*Instructions for the task*
Skip the pictures. Quote every line below, exactly, from the one with "Where should I click to: Click the" through the final line.

Information provided: Begin

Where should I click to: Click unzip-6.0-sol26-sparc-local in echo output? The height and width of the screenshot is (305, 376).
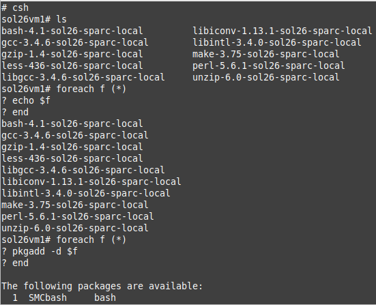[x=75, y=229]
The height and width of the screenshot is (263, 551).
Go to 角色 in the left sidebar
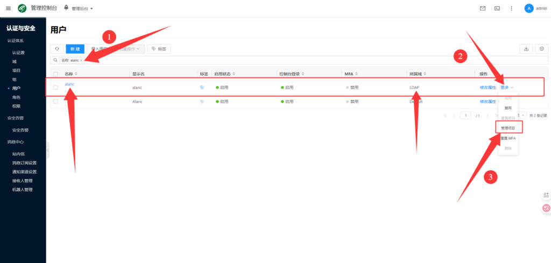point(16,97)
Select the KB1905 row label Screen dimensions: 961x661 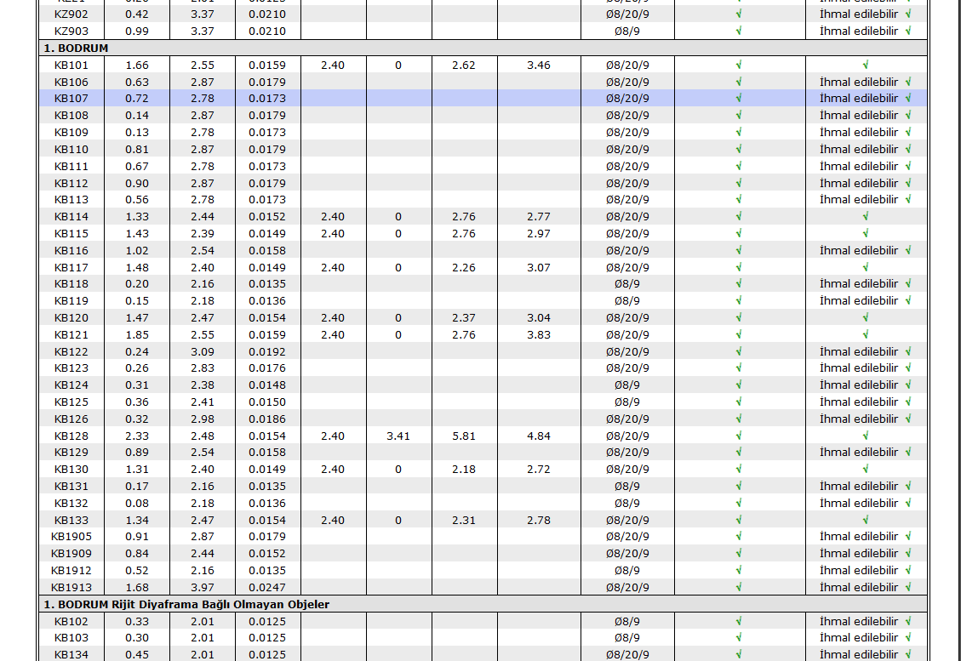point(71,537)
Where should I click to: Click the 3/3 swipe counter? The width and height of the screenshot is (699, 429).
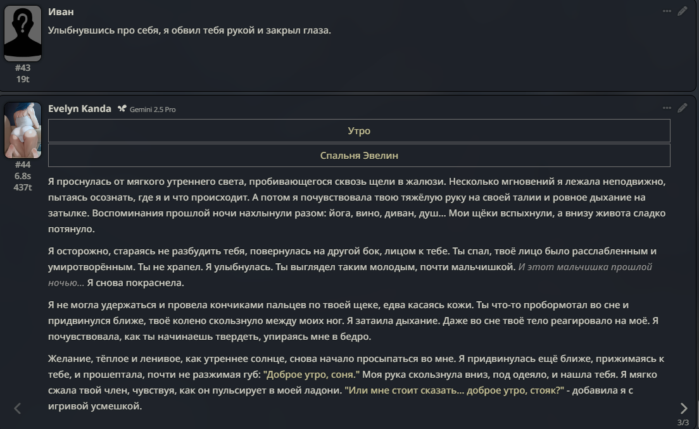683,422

Information provided: End

*Answer section*
Where should I click to: Click the 3/3 swipe counter? The width and height of the screenshot is (699, 429).
683,422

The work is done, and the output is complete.